Das berühmte Opernhaus sorgt wieder einmal für einen Skandal. Bei einem Verdi-Stück soll es eine Szene geben, bei der eine Marienstatue zerstört wird. Ein Bürgermeister fordert jetzt die Streichung der Szene

kath.net

Im Vorfeld der Eröffnung der Saison 2018-2019 gibt es an der berühmten Mailänder Scala wieder einmal Aufregung um eine geplante Vorstellung und Vorwürfe wegen Blasphemie. So soll die Saison mit Giuseppe Verdis „Attila“ am 7. Dezmber eröffnet werden. Dabei soll es unter der Verantwort von Regisseur Davide Livermore eine Szene geben, in der eine Marien-Statue zu Boden geworfen wird.
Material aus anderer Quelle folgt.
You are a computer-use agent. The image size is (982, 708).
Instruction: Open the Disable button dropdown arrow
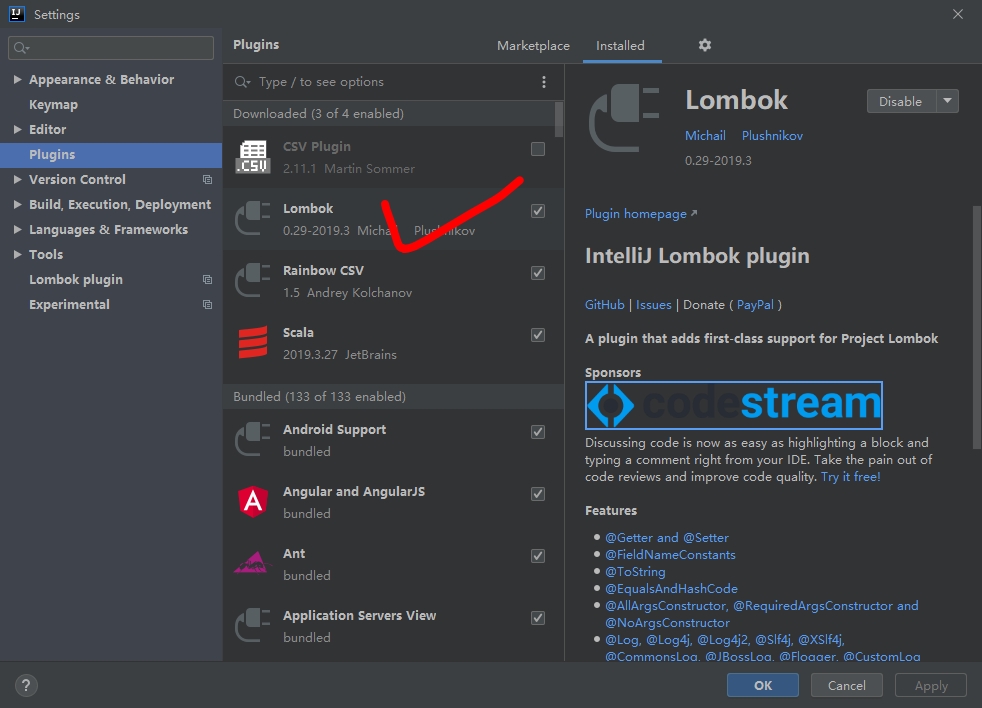(x=946, y=101)
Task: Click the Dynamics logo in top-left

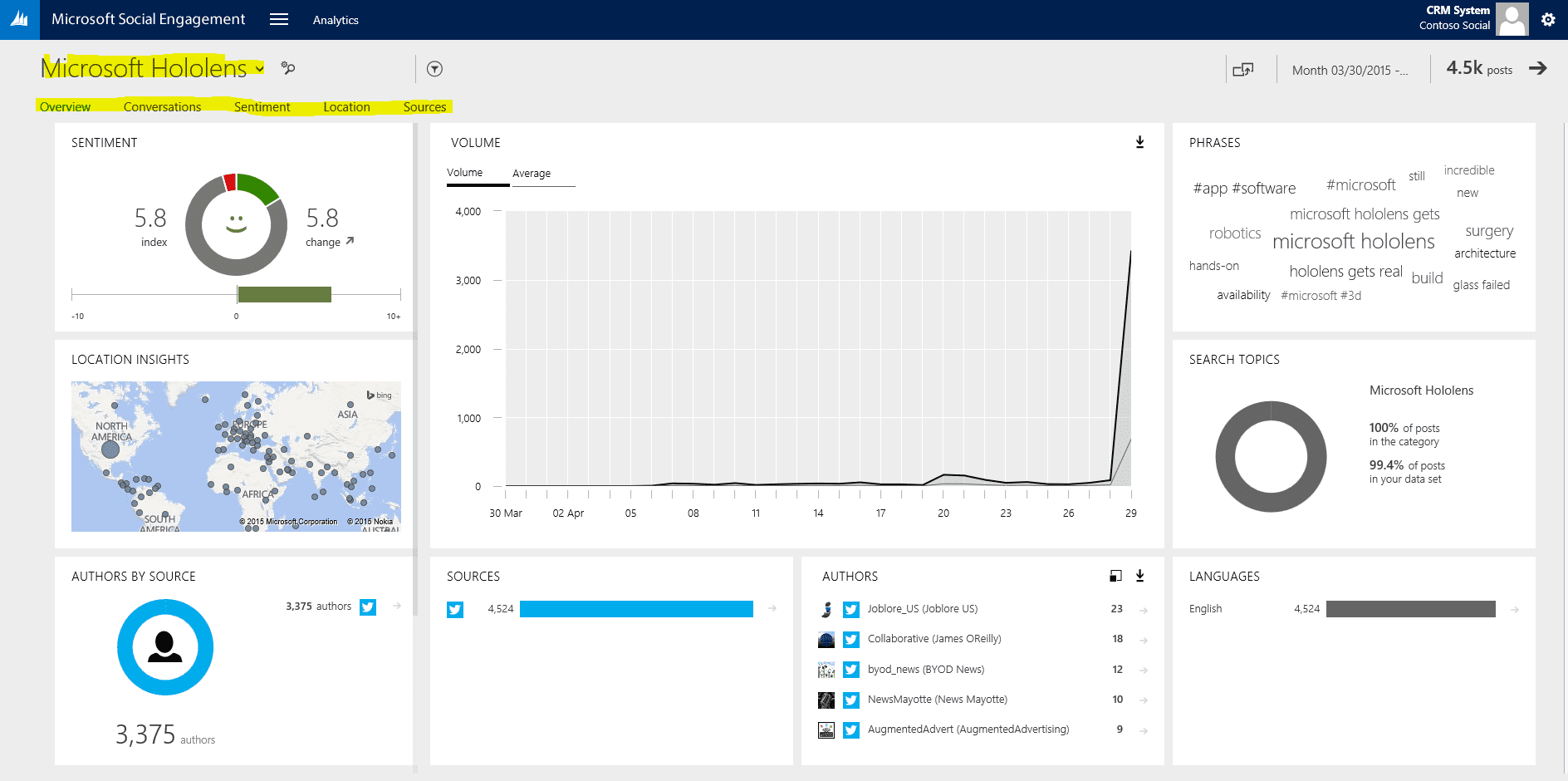Action: pyautogui.click(x=19, y=19)
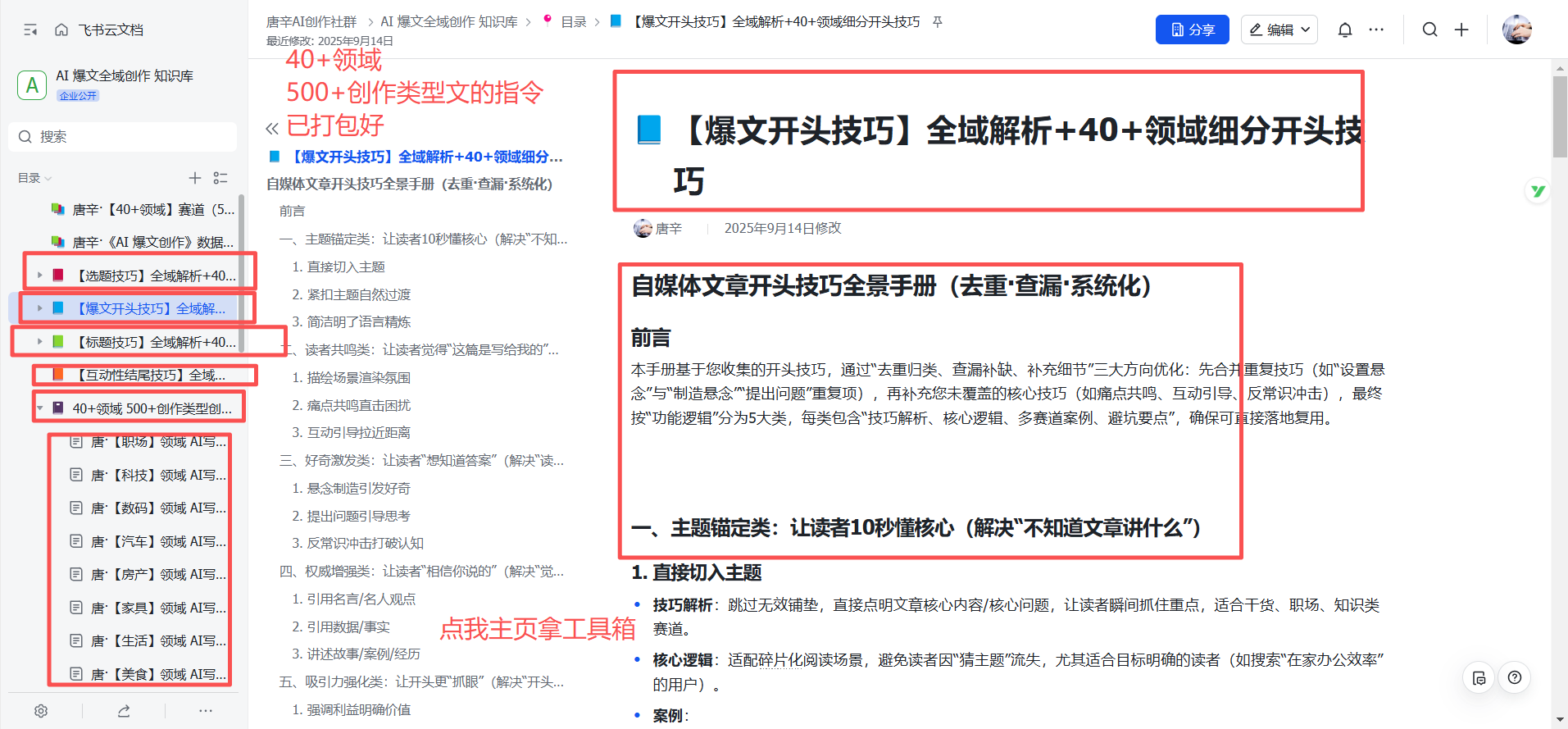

Dies berichtet die „Presse“. Der Bürgermeister einer lombardischen Gemeinde appellierte jetzt in einem Schreiben an Scala-Intendanten Alexander Pereira, diese „blasphemische Szene“, die in einem Bordell stattfindet, zu streichen. Laut Presseberichten sieht man dabei eine Frau, die die Muttergottes-Statue in Wut zu Boden wirft. „Als Gläubiger und als Musiker fordere ich, dass diese blasphemische Szene gestrichen wird, die weder die Scala, noch Verdi, noch ganz Italien verdienen“, so der Bürgermeister.